Distributed Computing

Simple Key-Value Java Client for Riak

Riak 2.x’s new client is powerful, but can be pretty overwhelming if all one wants is to get(), put(), and delete() key/value pairs from a distributed store. This article covers a special, but useful, case of Riak usage and the code and configuration required to achieve it. I hope it saves someone all the time it took me to work it out (thanks to engineers at Basho for their comments.)
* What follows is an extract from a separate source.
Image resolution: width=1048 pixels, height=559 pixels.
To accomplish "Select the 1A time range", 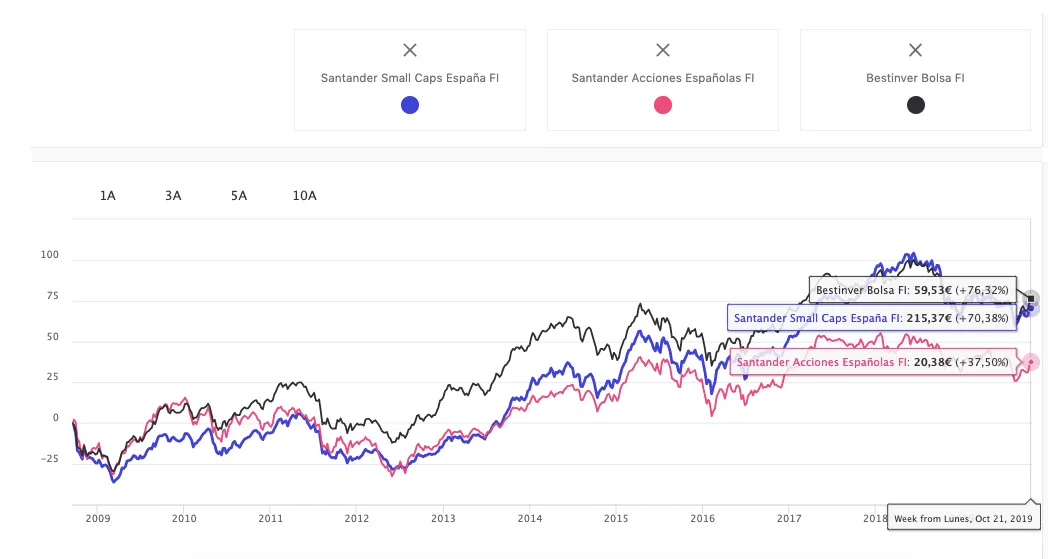I will coord(108,196).
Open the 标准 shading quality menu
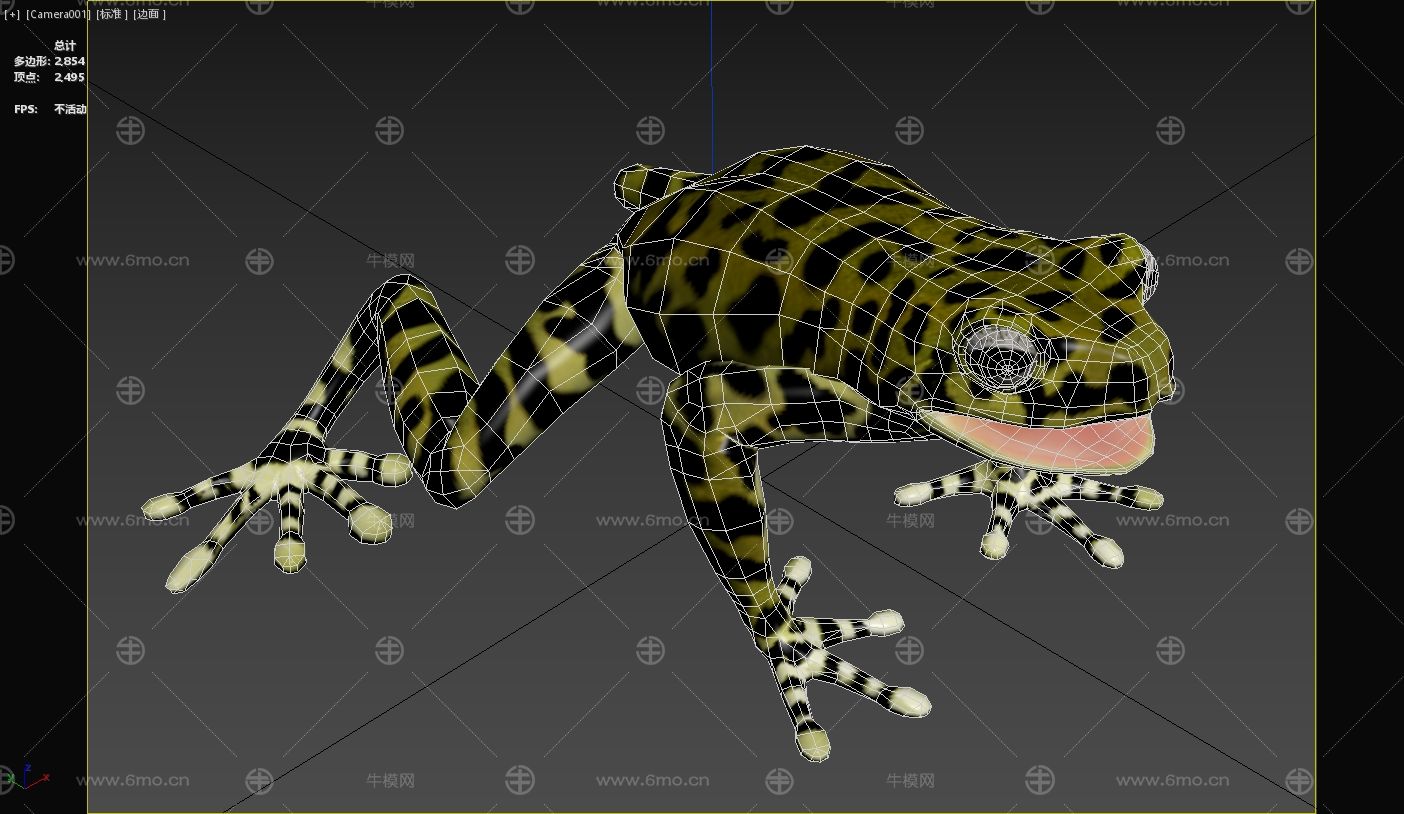1404x814 pixels. (111, 14)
The first thing is to establish the requirements for our store and the configuration we’ll need to achieve it. For the sake of this example, I am assuming our default bucket setup is 3 replicas (n_val=3) and will achieve consistency-by-writes (w=all). Note that you can choose any value for w, including 1. Because read-repair is triggered after a value is returned to the client, we will usually want to use a value for r that is >1 (r=2) in order to make sure we don’t get a stale value and no chance to reconcile conflicts.

Besides n_val, w, and r, there are a few more bucket and global settings we need to adjust:

  • We do not want Riak to generate “siblings”, so we need to set ‘allow_mult = false’; this lets Riak resolve conflicts for us (see next item)
  • We do want Riak to use ‘causal context’ (a combination of vector clocks and time stamps) to reconcile inconsistent values, so we set ‘last_write_wins = false’ to prevent timestamps being the only criteria
  • Because we don’t want a deletion to mask the existence of a value, we have to turn off this optimization: ‘notfound_ok = false’
  • As a result of setting ‘notfound_ok = false’, we can alleviate the resulting performance hit with ‘basic_quorum = true’; this prevents the need to wait for all replicas if a deletion is found first

The default bucket properties in riak.config would like like this:

# Default bucket properties
buckets.default.n_val =  3
buckets.default.r = 2
buckets.default.w = 3
buckets.default.allow_mult = false
buckets.default.last_write_wins = false
buckets.default.notfound_ok = false
buckets.default.basic_quorum = true

Finally, in order to prevent certain edge cases causing spooky resurrection of deleted keys, we will set the delete_mode to immediate in advanced.config

[
  {riak_kv,
    [
       %% Delete mode
        {delete_mode, immediate},
       %% Dotted version vectors 
        {dvv_enabled, true}
    ]
  }
].

The ‘dotted version vectors’ are a nice-to-have but don’t affect this article. They are simply an enhancement of the original vector clocks used by older versions of Riak.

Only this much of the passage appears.